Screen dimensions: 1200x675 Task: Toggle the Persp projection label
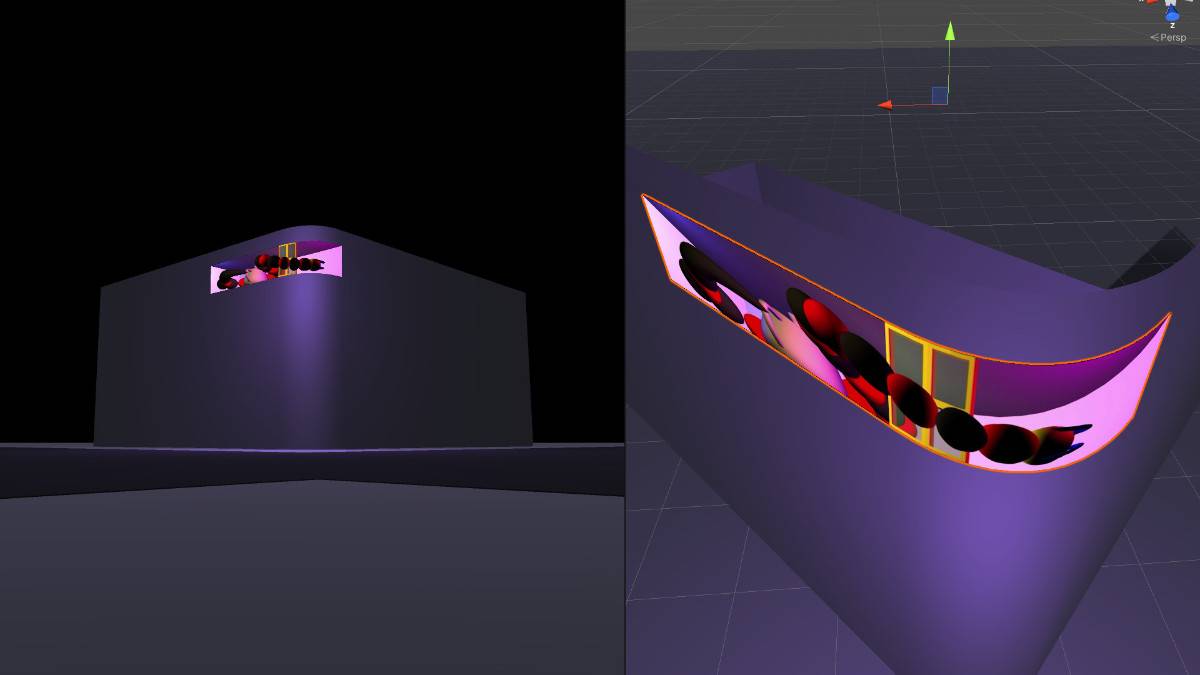coord(1171,38)
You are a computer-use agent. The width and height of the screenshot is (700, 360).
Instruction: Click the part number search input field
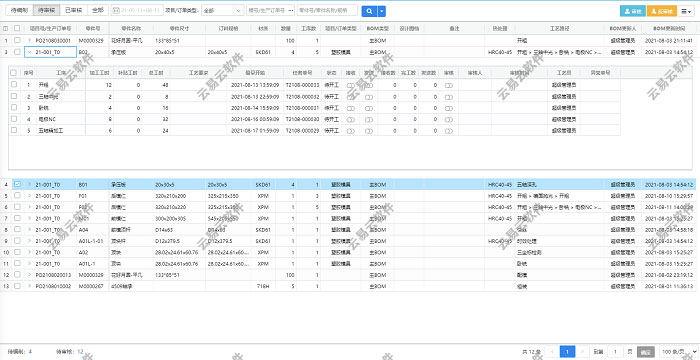pyautogui.click(x=327, y=10)
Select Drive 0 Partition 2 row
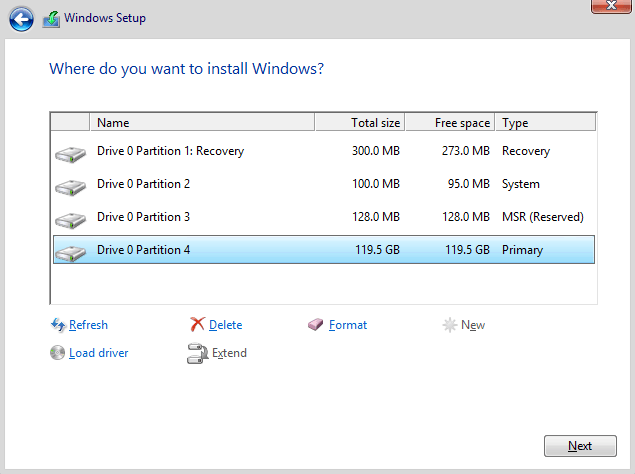 [143, 185]
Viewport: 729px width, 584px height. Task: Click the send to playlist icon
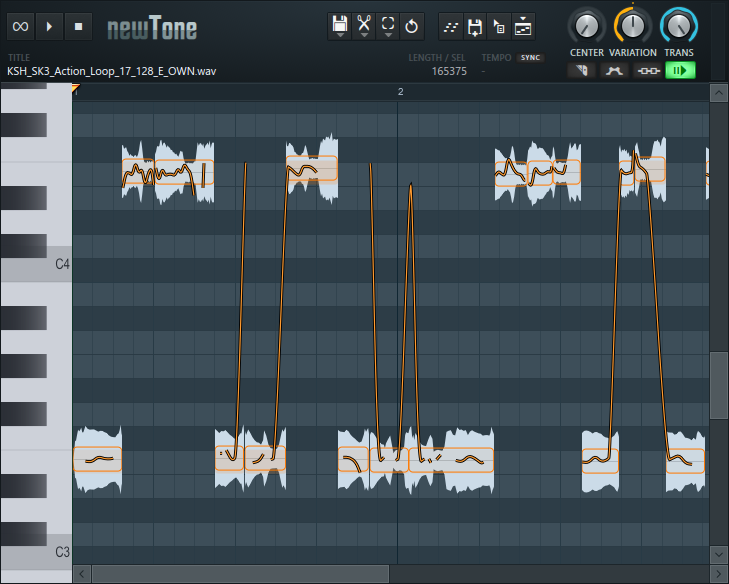(x=499, y=26)
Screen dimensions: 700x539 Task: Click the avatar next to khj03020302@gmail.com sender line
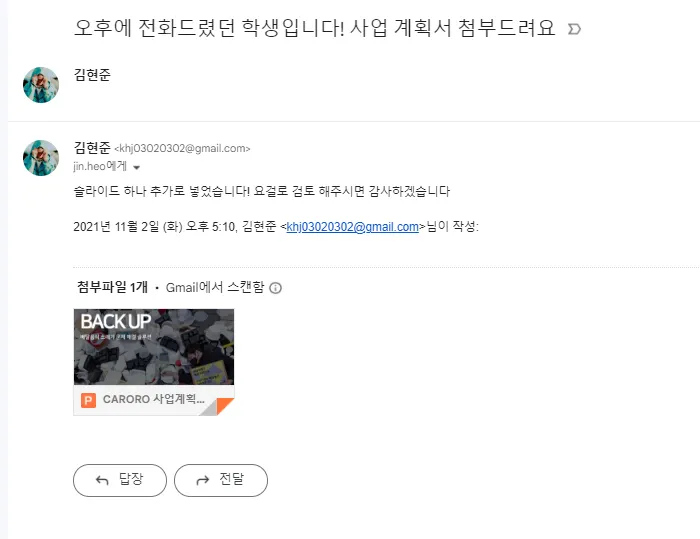41,158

* PROMPT
Retype the line containing "Select Drive 0 Partition 2 row" and all lines after it through the end of the material, exactly and only those, leaving out pictures.

* EXERCISE ANSWER
Select Drive 0 Partition 2 row
 [143, 185]
Viewport: 729px width, 584px height. Task: Click the send to playlist icon
(x=499, y=26)
Screen dimensions: 700x539 Task: Click the avatar next to khj03020302@gmail.com sender line
41,158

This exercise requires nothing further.